Америке очень выгодно, если караван бедных людей из Гондураса пройдет через всю Мексику пешком и войдет в Америку. <...> Потому что это самые лучшие люди: они пешком идут 2000 км с детьми и сумками. Это не те люди, которые будут сидеть на заднице и требовать пособия, те в Гондурасе остались. Это самые сильные [люди], которые верят в себя, в будущее, которые вкалывают.

— Может быть, так не будет в Америке, потому что они не получат здесь пособие. Но когда они придут в Германию, они, скорее всего, могут получить социальные бенефиты.

— Конечно, можно все сделать компетентно или плохо. Но не впускать людей вообще, на мой взгляд, несправедливо. Иммигранты — это и есть моя страна. Это мои люди. Эти беженцы – это я. И моя лояльность, скорее, к ним. Меня их интересы больше волнуют, чем интересы страны, в которую они приезжают.

— Я читала в одном из твоих интервью о твоих принципах инвестирования. Они меня удивили. Цитата такая: «Я не смотрю на бизнес-планы, не делаю due diligence, я инвестирую интуитивно в команды, в которых чувствую страсть и внутреннюю силу. Эти люди должны хотеть не денег заработать, а менять мир». Этот принцип сохраняется?

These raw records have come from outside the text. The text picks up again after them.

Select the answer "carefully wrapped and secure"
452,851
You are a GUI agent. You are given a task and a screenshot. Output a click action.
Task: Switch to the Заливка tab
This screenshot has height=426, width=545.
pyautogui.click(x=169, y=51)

— В какой-то форме да. Это сохраняется, когда я инвестирую собственные деньги, делаю, что хочу и как хочу, по настроению. <...> Я так действовал несколько лет подряд: сначала вкладывал свои деньги с расчетом как можно быстрее заработать. Потом я заработал и почувствовал, что, в общем-то, мне много не надо, мне нормально, комфортно жить.

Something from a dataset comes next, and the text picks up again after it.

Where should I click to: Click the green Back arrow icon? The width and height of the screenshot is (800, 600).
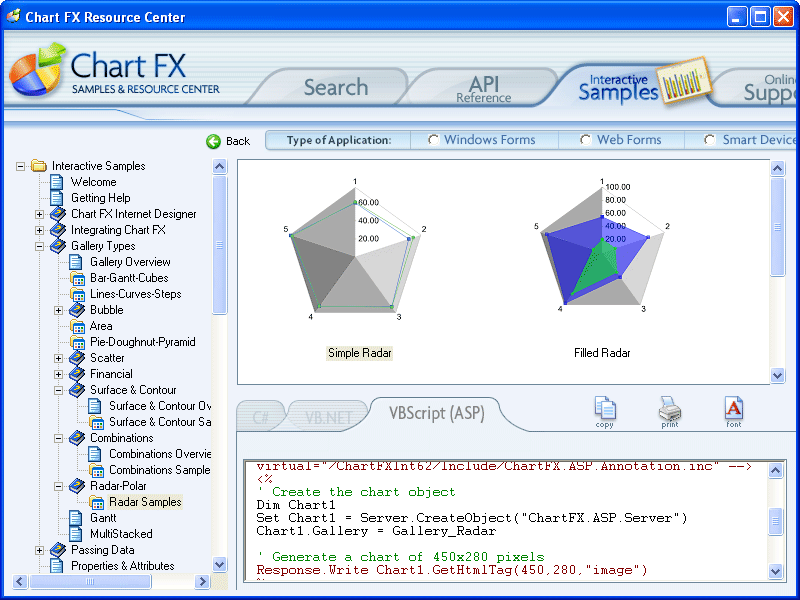[x=213, y=141]
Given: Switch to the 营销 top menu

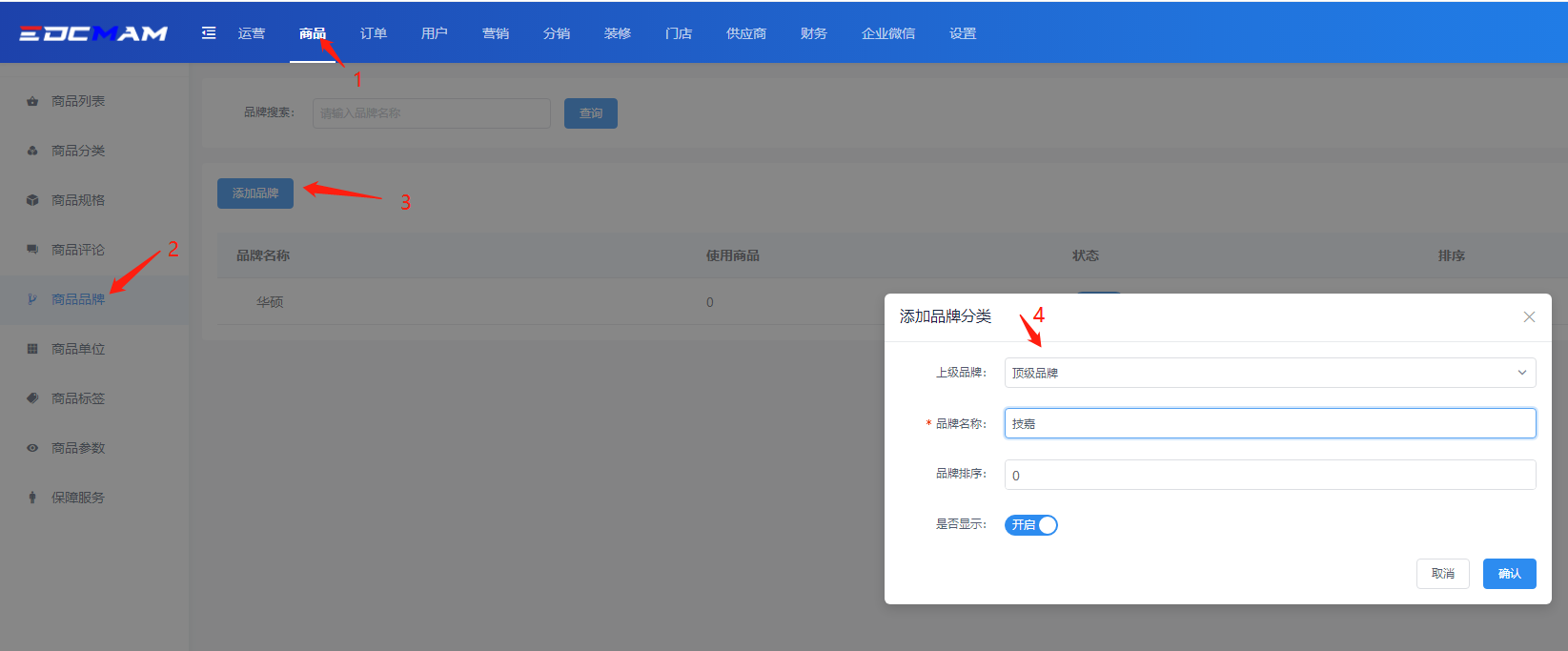Looking at the screenshot, I should (x=496, y=33).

— Достаточно — это сколько?

— Около десятки [$10 млн. — The Bell], наверное, достаточно для человека. Смотря какие привычки. Сейчас, конечно, уже было бы недостаточно десятки.

— Аппетиты растут?

— Аппетиты растут, конечно, но не экспоненциально. <...> Мы сейчас фонд подняли, поэтому пришлось подсчитать все бывшие результаты. И оказалось, это в среднем 36% в год за 19 лет, если смотреть на exit и cash.

— Это очень много. А как?

— Всегда сначала должно повезти, иначе не хватает денег, чтобы создать дальше хорошие результаты. Когда эта цитата была, <...> я еще тогда был ангелом-инвестором, но стал очень-очень активным. Тогда у меня появилась цель просто общаться с самыми интересными фаундерами, быть полезным, помочь им, получать от них какую-то энергию жизненную. Они все молодые, творческие, технологические, интеллектуальные. Это здорово. Мне весело. И да, я вносил там $50 тыс. или $100 тыс. Но в первую очередь я хотел быть им полезным. И я выбирал людей, которым я хочу помочь, с которыми хочу провести время. Не всегда получалось, иногда надоедало, иногда углублялся, был более полезным. И со временем научился влиять сильнее на их судьбу, быть ментором настоящим.

— А как ты влияешь на судьбу фаундеров, кроме чека?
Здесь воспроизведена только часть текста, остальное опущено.